今までの長い年月。私は、彼らと同じになって奴を迫害してきた。それはとても歪んでいて、認められる行動ではない。
だから私はわざと遅れた。そして、彼らにある行動をして一矢報いようとしたの
だ。
「決定した」
彼らが奴を取り囲むかのように動き出す。奴はうっとりとした表情で上の位へと階を上げる。私だけが、世界の外れに居た。
――ように見えた。
「お前が、迫害の対象だ」
そう言う彼らの目は、奴を向いていた。
その言葉に、奴と私が驚く。
「お前は、唯一得た共感者をあっさりと裏切り、私達に取り入ろうとした。その行動は目に余る」
彼らは、奴の周りを一周した後、私の元へと動いた。
「最初で最後のチャンスを、お前は裏切りという形で棒に振った。お前は、永遠に迫害の対象となるがいい」
彼ら全員が、私を囲むのに完了した。
彼らの間から見える奴の表情は、複雑過ぎて読み取れなかった。
真の審判が下されたその瞬間、奴は上へ上がった。文字通り、上へ、上へ。
音が起こり、奴は跳ねる。私が住む世界とは違う世界に飛び出した。
奴の姿は見えなくなった。
「残念だな。所詮、奴はその程度の存在でしか無かった」
そう言った後、彼らは動くのを一度止める。そして、集まる。
――私を除いて。
私はこの時点で、彼らが何を話しているのかわかった。彼らが次に何を言うのかもわかった。
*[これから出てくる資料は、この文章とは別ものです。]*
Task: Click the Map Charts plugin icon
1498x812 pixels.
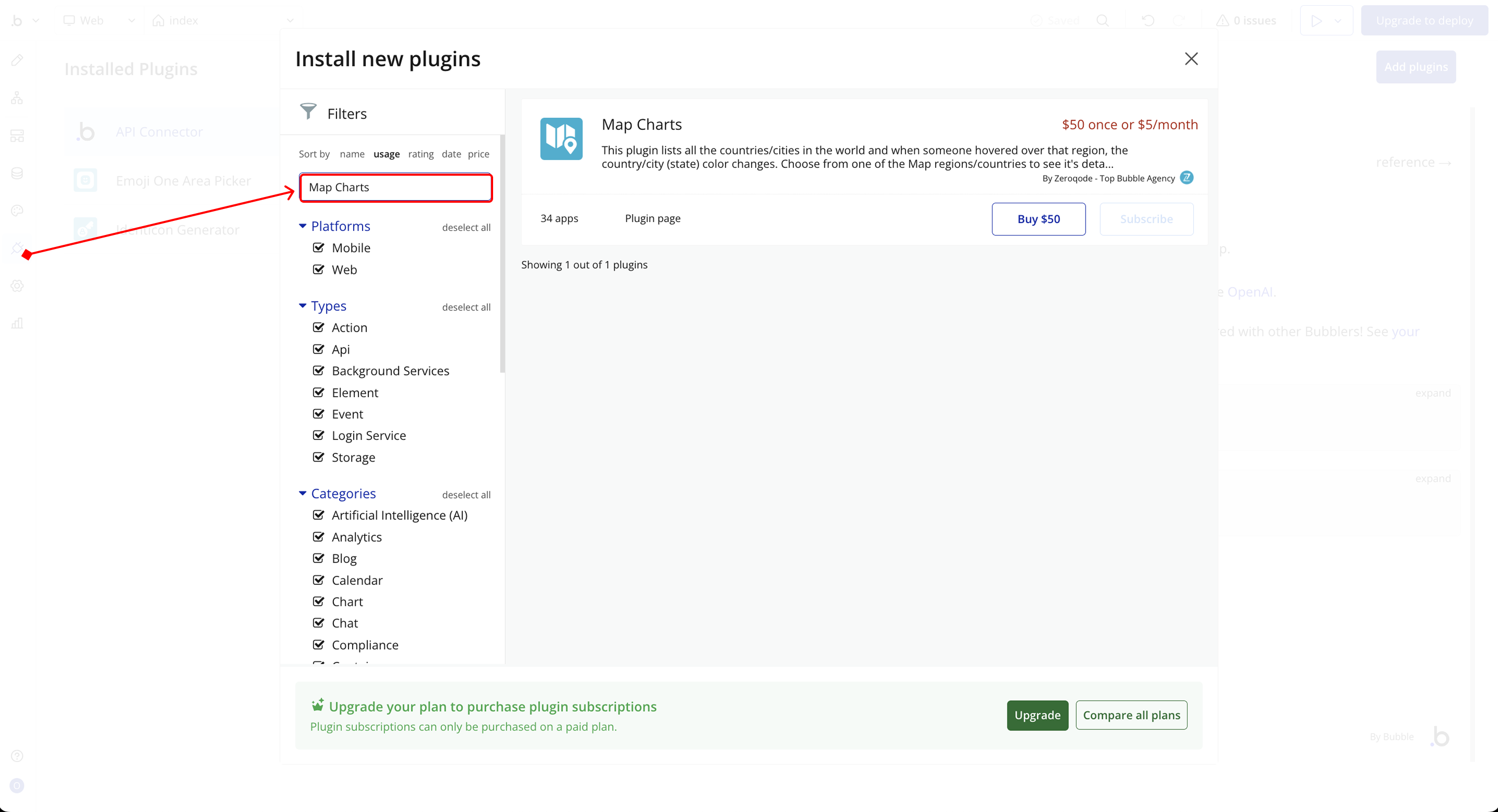Action: click(561, 138)
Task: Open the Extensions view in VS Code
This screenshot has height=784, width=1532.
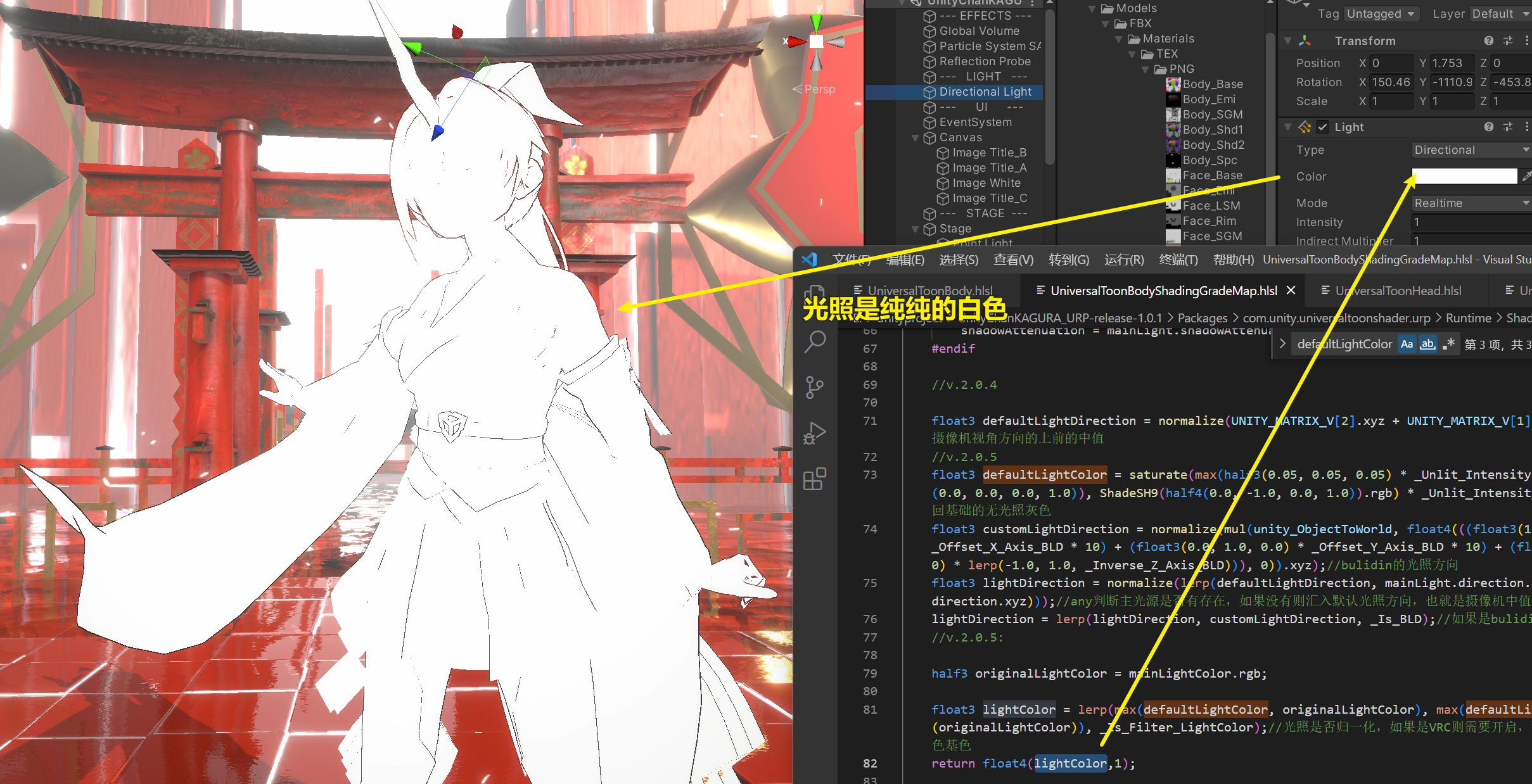Action: (x=815, y=479)
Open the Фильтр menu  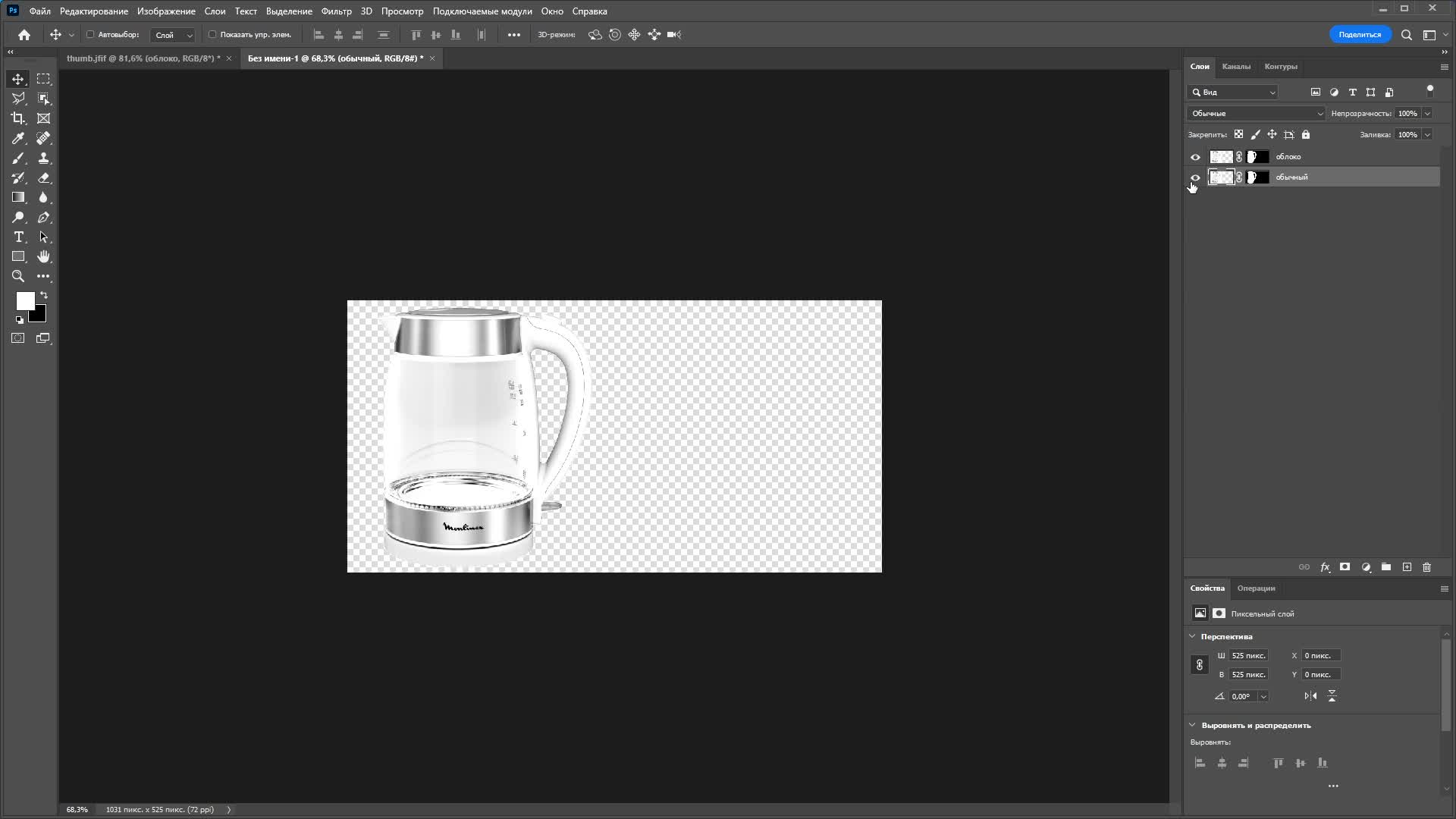point(336,11)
審査が終わったらしい。彼らは私をもう一度囲み始め、宣言する。
「お前を迫害の対象とする」
私は、次に起こす行動を予め決めていた。奴が彼らに仲間として迎えられた時に、起こそうとした行動だ。それが、追い詰められた奴と同じ行動だとは思わなかったが。というよりも、私が一矢報いても、この流れから行ったら奴への償いにはならなかったな。奴は最終的に死ぬことになった。まあいい、結果良ければ全て良しだ。
私は、奴と同じ様に上へ上がり、違う世界へ飛び跳ねた。滞空時間はそれ程無かった。ビチン、と身体に衝撃が走る。前には、横たわってもう動かない奴が居た。
私も直に動かなくなるだろう。こんな一生を望んではいなかったが、最後に一つだけ教訓を得れた。
――いじめはこの世にあってはならない。
胸にこの言葉を深く刻み込み、ぶざまにビチビチ動く自分の身体を呪いながら、生体機能を停止させた。
死ぬ前に見た映像は二つ。
「はぁい皆さん!! お魚さんの世界でもいじめがあるんですぅ!! いじめを受けていたお魚さんを取り除いても、別のお魚さんがいじめられてしまうんですよぉ!!」
見たこともない丸々とした仲間を模した帽子を被り、大声で叫ぶ男と、ピチャン、と飛び跳ね、私の横に着地した彼らの内の一匹だった。